La persistente impossibilità – inettitudine? – di adempiere a una qualche Aufgabe, a un compito, un destino. La debolezza della memoria (“Kaspar Hauser”, nella prima e nell’ultima redazione). L’incomprensione del mondo (Otto Weininger a profusione). Quella che in altro testo (la conferenza “Kafka’s Shorthand”, tenuta al Warburg Institute a Londra nel 2006) lo stesso studioso dirà autocalunnia.
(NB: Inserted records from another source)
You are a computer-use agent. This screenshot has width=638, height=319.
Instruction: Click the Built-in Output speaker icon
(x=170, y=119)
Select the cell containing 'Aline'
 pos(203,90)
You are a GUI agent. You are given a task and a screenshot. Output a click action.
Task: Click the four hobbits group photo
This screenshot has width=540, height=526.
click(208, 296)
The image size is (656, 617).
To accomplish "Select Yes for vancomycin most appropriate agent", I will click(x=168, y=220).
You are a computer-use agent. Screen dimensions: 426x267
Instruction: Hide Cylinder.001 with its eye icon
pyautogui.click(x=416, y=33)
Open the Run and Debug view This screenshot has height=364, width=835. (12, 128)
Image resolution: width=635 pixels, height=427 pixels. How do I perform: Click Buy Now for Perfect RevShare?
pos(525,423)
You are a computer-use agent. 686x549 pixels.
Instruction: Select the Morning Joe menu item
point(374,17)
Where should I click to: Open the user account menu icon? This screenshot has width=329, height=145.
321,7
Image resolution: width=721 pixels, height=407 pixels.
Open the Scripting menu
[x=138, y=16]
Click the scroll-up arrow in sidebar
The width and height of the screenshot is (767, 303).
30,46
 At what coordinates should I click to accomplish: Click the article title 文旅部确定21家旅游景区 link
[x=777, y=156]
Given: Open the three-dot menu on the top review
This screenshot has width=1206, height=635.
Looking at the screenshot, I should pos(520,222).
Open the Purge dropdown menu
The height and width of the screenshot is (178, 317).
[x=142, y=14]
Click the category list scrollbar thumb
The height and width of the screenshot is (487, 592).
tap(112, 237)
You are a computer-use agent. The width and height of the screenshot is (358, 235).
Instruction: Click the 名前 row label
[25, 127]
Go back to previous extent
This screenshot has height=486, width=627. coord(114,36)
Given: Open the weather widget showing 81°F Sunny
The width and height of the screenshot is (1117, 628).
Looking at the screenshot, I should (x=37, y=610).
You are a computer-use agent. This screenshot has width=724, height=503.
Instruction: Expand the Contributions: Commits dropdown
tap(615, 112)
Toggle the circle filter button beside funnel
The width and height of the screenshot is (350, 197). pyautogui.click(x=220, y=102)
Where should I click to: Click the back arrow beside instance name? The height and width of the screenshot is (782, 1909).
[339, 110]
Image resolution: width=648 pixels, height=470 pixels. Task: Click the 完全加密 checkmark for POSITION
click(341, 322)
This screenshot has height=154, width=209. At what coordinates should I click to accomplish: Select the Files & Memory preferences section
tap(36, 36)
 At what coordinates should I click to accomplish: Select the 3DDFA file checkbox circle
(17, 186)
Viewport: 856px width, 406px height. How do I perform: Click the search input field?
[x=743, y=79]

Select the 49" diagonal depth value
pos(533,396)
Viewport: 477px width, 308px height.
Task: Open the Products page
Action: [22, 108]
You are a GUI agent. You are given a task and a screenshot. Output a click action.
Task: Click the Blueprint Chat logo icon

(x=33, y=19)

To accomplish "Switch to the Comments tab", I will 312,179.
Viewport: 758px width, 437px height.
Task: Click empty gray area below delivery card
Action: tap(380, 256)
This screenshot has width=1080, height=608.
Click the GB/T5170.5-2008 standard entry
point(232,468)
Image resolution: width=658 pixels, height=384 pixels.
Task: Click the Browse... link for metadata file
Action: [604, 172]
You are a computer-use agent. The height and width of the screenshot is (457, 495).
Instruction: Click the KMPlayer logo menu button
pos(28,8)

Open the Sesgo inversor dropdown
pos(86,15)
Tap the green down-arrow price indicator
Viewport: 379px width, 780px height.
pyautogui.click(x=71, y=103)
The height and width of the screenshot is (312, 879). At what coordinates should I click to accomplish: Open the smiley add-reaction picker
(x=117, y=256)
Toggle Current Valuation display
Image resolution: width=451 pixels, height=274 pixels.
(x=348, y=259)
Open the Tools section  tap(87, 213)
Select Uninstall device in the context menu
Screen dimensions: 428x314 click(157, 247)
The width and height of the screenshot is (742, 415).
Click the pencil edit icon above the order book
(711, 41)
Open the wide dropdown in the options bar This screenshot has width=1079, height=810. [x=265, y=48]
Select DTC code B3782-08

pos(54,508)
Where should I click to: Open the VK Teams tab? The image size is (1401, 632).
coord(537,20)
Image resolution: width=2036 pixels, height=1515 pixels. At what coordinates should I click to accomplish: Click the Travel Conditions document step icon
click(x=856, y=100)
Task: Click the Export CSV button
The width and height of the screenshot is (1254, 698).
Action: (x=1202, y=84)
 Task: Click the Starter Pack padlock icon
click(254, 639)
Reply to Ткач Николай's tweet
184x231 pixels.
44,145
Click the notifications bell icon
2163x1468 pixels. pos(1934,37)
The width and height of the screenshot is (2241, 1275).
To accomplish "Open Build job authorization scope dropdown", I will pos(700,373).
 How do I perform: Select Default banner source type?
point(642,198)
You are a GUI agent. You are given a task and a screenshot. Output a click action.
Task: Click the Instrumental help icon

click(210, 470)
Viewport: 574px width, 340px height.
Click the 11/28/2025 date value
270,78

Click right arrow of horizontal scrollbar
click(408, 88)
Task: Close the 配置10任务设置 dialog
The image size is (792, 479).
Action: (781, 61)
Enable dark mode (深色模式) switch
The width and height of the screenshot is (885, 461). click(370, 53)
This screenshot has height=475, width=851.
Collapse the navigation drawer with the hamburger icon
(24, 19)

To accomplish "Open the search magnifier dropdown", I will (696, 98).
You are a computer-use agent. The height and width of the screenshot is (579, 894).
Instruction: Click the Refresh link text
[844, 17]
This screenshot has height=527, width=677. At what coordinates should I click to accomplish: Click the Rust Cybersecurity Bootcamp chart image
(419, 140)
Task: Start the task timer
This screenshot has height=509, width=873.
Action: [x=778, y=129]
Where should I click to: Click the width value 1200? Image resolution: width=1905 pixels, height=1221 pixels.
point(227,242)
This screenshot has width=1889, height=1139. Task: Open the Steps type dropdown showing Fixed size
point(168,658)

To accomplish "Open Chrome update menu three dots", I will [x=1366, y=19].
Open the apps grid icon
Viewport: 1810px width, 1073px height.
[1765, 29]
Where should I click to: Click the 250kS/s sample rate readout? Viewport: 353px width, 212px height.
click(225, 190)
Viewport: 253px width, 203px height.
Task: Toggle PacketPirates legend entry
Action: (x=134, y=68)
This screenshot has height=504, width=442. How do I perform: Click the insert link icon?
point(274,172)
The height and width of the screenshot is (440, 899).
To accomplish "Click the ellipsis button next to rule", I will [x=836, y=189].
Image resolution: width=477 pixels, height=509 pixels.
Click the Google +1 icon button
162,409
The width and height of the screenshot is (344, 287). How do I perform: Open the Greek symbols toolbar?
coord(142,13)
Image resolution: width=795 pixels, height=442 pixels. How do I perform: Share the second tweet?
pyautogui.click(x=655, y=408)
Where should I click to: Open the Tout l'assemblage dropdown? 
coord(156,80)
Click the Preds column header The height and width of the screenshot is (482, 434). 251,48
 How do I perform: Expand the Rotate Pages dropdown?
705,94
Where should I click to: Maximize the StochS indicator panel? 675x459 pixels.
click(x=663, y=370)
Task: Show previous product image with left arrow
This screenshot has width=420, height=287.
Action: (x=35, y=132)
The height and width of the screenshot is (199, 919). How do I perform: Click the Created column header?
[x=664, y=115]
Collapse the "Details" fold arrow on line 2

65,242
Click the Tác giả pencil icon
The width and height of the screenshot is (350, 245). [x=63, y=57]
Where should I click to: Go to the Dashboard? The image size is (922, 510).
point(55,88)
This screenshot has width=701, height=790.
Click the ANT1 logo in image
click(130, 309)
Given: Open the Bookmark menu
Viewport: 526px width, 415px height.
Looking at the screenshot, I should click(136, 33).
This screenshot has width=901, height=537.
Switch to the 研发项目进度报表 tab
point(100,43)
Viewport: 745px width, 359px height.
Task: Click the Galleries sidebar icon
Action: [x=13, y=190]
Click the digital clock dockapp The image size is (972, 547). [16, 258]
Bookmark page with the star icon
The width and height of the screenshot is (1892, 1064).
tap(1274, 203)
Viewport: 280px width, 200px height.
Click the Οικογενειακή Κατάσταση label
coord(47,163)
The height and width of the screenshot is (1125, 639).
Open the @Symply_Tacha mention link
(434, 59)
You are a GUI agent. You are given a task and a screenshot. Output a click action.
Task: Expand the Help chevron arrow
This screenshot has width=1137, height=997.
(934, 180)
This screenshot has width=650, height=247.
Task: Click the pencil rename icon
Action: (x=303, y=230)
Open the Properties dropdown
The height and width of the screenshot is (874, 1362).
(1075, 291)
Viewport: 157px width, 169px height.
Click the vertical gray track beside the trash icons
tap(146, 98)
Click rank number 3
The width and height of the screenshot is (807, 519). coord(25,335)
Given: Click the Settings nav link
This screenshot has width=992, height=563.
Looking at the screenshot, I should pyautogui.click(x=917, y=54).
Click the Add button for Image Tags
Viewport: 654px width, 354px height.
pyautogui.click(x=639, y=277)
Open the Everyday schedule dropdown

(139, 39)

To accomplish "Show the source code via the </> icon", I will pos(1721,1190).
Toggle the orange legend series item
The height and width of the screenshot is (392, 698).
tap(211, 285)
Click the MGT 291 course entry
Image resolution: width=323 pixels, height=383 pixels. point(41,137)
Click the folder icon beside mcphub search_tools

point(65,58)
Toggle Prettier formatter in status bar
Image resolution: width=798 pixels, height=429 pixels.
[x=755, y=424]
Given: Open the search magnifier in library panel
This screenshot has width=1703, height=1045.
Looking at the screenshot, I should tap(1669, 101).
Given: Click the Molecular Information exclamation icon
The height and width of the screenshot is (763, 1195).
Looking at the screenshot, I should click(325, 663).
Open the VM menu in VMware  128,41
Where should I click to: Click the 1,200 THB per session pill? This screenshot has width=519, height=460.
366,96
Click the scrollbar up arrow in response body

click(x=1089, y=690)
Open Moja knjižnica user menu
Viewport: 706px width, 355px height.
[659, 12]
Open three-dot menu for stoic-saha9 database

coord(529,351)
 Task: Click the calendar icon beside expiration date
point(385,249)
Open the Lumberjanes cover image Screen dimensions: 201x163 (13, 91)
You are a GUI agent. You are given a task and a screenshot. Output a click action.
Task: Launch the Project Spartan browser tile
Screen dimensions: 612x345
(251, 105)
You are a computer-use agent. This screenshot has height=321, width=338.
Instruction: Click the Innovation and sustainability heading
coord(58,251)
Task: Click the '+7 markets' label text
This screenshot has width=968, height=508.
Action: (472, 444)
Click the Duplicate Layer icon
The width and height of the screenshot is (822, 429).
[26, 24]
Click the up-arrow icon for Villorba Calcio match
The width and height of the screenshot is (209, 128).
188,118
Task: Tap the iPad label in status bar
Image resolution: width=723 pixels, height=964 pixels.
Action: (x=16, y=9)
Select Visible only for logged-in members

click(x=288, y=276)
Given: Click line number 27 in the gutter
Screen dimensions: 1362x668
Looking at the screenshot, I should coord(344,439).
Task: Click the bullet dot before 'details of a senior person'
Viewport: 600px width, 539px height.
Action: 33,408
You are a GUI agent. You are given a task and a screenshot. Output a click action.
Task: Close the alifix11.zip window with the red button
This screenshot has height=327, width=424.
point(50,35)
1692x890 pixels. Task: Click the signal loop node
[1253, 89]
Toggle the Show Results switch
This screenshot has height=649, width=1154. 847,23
Dopo aver rilevato che K. sta per il latino Kalumniator, che “Il processo” è un processo per calunnia. Un delitto grave nel diritto romano – che Kafka aveva studiato – giacché in quel processo la pubblica accusa aveva un ruolo limitato, e quindi la calunnia si temeva, tanto da punire i falsi accusatori con la lettera K. marchiata sulla fronte. Ma allora, nell’economia del “Processo”, di cui Josef K. è il protagonista, vittima poco convincente, il processo è per autocalunnia: lo Jemand, il qualcuno, che ha dato origine al processo è lo steso Josef K.. Una conclusione dopo la quale in effetti la lettura scorre filata.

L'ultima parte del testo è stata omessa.